REI sales hold steady as workers launch boycott over contract talks
REI’s sales held at $3.54 billion, but workers at 11 unionized stores answered with a boycott aimed at the co-op’s anniversary sale.

REI’s latest numbers showed a business that was holding steady on paper while its labor fight sharpened in public. The co-op said 2025 net sales reached $3.54 billion, up slightly from $3.53 billion in 2024, even as workers at 11 unionized stores backed a boycott of the Anniversary Sale set for May 15 through 25.
The dispute has been building through a string of missed deadlines and bargaining rounds. REI said it met with UFCW and RWDSU locals from April 28 through April 30 to keep negotiating toward contracts for the 11 unionized stores. In February, the company and the unions said they expected store-level agreements by the end of January 2026, but talks stalled instead. REI also said it came prepared to bargain in good faith, a message aimed at keeping the public focus on negotiations even as employees escalated pressure.
The boycott gives workers a new way to press their case because it targets one of REI’s most important sales periods. When employees organize around a high-traffic event, they are not only trying to affect revenue. They are trying to force management to reckon with how long unresolved contract talks can drag on while the company keeps presenting a stable financial picture.

That gap between corporate messaging and floor-level reality is the part Dollar General workers should watch closely. A retailer can post strong enough sales, or narrower losses, and still be sitting on a serious worker-relations problem. For store associates, district managers, and anyone trying to run a shift with too few people, the balance sheet does not explain understaffing, the strain of single-associate coverage, weak training, or the pressure that builds when customers are waiting and the line keeps growing. Those are separate stories, and REI is showing how quickly they can collide.

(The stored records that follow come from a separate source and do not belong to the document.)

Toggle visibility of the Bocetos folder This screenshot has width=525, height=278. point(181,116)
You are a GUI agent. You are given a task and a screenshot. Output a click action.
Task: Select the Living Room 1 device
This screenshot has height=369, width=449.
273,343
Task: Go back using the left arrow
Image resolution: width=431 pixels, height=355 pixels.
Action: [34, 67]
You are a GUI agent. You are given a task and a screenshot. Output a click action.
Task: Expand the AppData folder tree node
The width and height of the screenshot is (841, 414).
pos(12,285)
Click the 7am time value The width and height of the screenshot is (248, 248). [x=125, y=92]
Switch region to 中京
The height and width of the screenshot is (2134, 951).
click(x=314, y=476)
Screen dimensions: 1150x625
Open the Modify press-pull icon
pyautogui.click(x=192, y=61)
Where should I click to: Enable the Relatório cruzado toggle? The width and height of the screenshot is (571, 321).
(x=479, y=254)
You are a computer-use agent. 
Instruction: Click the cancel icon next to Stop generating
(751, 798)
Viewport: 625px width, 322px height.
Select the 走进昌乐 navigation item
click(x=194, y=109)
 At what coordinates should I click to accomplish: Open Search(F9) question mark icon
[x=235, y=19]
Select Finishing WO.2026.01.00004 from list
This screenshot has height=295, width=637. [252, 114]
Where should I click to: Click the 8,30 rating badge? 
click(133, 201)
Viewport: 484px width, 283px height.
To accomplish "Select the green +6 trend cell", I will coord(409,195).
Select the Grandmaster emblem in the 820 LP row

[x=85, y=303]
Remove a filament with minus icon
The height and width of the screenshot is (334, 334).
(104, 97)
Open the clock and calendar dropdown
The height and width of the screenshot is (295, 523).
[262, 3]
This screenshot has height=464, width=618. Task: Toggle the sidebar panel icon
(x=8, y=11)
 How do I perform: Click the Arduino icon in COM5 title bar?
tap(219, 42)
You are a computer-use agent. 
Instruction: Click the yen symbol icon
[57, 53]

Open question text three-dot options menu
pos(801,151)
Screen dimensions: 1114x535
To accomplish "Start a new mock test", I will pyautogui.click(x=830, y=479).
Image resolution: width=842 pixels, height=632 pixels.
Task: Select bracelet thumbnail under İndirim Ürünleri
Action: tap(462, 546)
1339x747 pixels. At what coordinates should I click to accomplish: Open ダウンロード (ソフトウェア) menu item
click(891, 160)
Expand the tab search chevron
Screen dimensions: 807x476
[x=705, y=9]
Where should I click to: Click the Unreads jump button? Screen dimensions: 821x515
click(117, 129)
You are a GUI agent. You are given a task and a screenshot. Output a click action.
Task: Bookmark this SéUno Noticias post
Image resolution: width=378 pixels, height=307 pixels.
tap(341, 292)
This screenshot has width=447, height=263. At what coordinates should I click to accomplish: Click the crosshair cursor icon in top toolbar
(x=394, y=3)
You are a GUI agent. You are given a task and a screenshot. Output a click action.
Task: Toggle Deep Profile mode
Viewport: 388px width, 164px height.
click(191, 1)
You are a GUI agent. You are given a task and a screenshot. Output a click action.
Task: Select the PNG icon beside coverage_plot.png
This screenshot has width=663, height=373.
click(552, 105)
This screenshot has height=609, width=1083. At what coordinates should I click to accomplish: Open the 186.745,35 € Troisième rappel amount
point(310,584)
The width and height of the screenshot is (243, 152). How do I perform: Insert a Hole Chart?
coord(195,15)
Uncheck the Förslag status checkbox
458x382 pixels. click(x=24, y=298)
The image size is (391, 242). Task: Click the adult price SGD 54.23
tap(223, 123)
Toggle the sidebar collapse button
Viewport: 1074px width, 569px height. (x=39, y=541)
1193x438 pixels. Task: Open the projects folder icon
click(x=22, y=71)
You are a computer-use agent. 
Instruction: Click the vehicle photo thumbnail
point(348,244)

REI has faced public pressure before. In May 2025, members rejected the board’s unopposed, corporate-backed candidates after a union-backed Vote No campaign that supporters said drew more than 115,000 participants. That history matters now because it shows workers and allies have already used the co-op’s own governance structure to make a point. The current boycott is part of the same pattern: when management can point to stable sales but employees still feel unheard, the fight moves from bargaining rooms to the brand itself.